→ WORK REQUIRED
Print all records exactly, pictures left out.

→ RECORDS
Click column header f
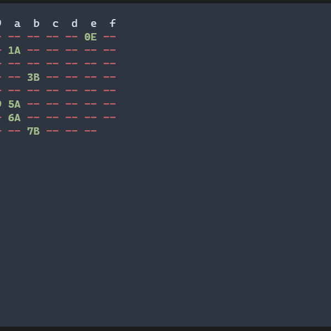pyautogui.click(x=113, y=23)
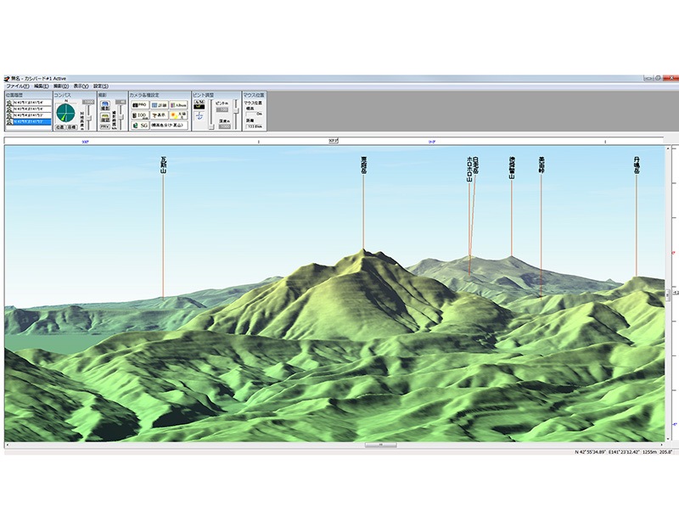This screenshot has width=679, height=509.
Task: Click the top shooting (撮影) icon
Action: [x=105, y=104]
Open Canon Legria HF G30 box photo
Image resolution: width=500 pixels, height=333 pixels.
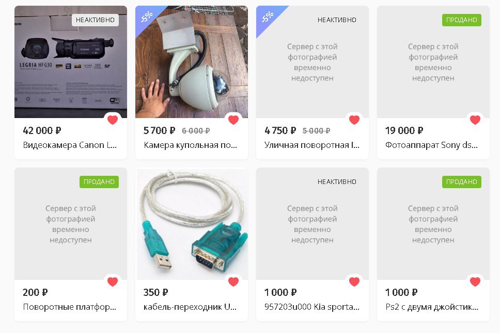click(x=71, y=62)
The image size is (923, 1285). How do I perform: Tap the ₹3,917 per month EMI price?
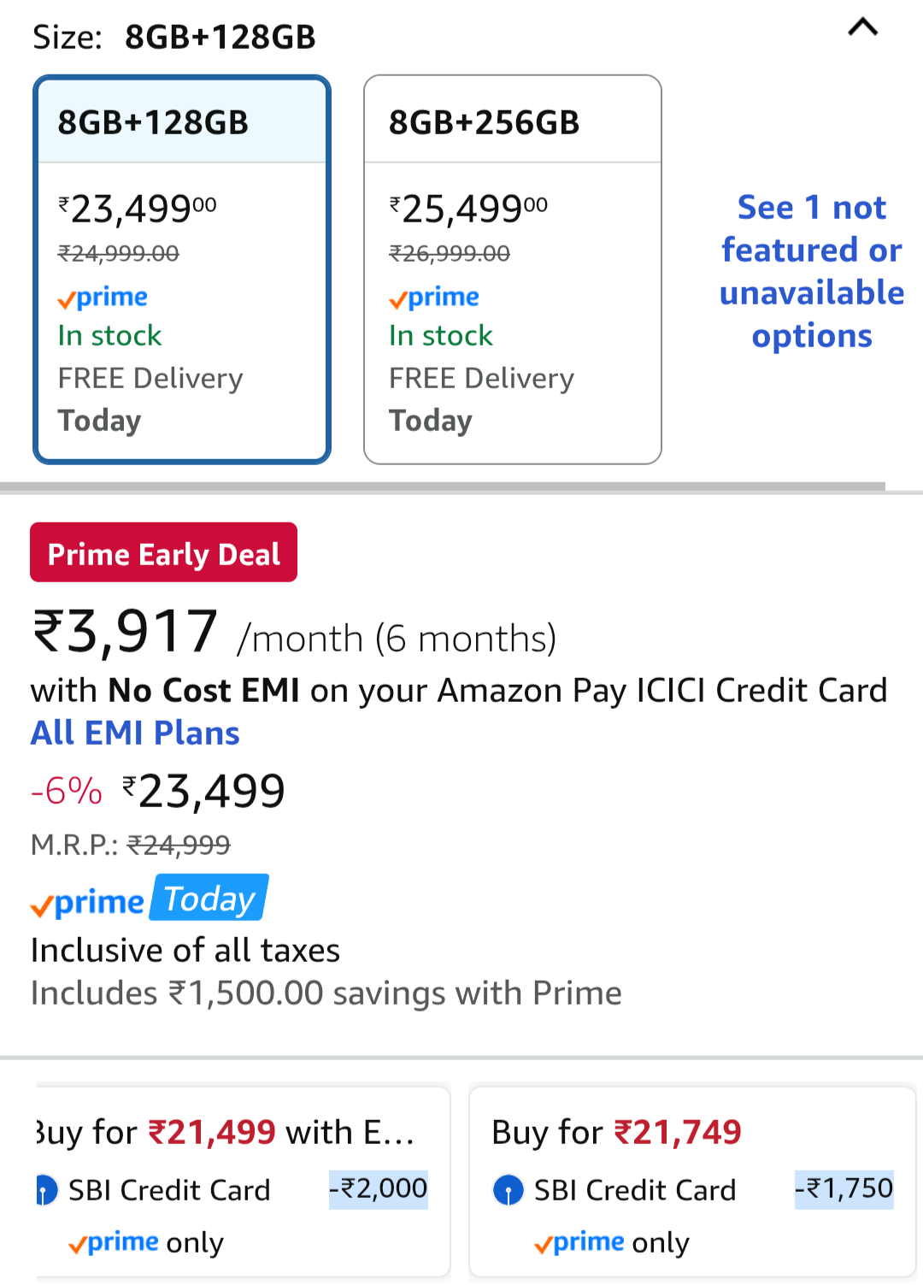[125, 633]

→ TASK SOLUTION
Click column header f
pyautogui.click(x=113, y=23)
This screenshot has width=679, height=509.
Task: Click the top shooting (撮影) icon
Action: [x=105, y=104]
Open Canon Legria HF G30 box photo
Image resolution: width=500 pixels, height=333 pixels.
click(x=71, y=62)
The image size is (923, 1285). How do I perform: Tap the ₹3,917 per month EMI price?
[125, 633]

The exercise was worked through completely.